• Required work: Would you restate the entries below word for word, starting at the first line and ending with the one that has "У грудничков (997, 1080)"?
── Provided entries ──
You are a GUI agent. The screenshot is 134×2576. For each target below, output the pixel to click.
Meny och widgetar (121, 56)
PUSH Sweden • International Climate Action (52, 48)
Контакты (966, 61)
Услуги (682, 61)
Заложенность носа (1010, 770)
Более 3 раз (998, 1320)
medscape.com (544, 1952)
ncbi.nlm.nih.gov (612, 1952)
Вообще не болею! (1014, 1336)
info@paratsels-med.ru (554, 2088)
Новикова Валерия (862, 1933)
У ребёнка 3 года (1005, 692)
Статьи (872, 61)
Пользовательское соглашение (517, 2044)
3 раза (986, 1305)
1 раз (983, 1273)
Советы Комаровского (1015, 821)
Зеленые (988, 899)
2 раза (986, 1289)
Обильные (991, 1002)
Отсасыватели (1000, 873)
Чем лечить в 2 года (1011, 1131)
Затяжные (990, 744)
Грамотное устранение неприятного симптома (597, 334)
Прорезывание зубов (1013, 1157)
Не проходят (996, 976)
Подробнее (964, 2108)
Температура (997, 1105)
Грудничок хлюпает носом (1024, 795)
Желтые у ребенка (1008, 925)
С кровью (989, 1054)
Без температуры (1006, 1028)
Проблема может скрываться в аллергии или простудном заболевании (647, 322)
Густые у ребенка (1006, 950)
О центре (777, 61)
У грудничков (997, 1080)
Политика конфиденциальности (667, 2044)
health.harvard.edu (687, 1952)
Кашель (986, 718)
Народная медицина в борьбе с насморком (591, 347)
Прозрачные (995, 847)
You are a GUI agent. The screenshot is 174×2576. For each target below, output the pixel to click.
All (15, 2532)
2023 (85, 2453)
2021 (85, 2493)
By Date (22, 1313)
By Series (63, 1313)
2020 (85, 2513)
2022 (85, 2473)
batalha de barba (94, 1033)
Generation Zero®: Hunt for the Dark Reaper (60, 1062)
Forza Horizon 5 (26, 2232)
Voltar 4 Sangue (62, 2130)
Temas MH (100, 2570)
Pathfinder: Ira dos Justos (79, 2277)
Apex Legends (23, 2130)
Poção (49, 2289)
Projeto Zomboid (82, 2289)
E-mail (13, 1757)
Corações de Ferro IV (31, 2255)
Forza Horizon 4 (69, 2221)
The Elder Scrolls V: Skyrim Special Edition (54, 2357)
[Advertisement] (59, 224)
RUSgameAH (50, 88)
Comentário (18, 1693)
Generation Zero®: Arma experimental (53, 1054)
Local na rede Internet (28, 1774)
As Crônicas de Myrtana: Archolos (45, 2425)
───
• Task result:
You are a GUI agent. The screenshot is 134×2576. For each target below, output the pixel to click.
Meny och widgetar (121, 56)
PUSH Sweden • International Climate Action (52, 48)
Контакты (966, 61)
Услуги (682, 61)
Заложенность носа (1010, 770)
Более 3 раз (998, 1320)
medscape.com (544, 1952)
ncbi.nlm.nih.gov (612, 1952)
Вообще не болею! (1014, 1336)
info@paratsels-med.ru (554, 2088)
Новикова Валерия (862, 1933)
У ребёнка 3 года (1005, 692)
Статьи (872, 61)
Пользовательское соглашение (517, 2044)
3 раза (986, 1305)
1 раз (983, 1273)
Советы Комаровского (1015, 821)
Зеленые (988, 899)
2 раза (986, 1289)
Обильные (991, 1002)
Отсасыватели (1000, 873)
Чем лечить в 2 года (1011, 1131)
Затяжные (990, 744)
Грамотное устранение неприятного симптома (597, 334)
Прорезывание зубов (1013, 1157)
Не проходят (996, 976)
Подробнее (964, 2108)
Температура (997, 1105)
Грудничок хлюпает носом (1024, 795)
Желтые у ребенка (1008, 925)
С кровью (989, 1054)
Без температуры (1006, 1028)
Проблема может скрываться в аллергии или простудном заболевании (647, 322)
Густые у ребенка (1006, 950)
О центре (777, 61)
У грудничков (997, 1080)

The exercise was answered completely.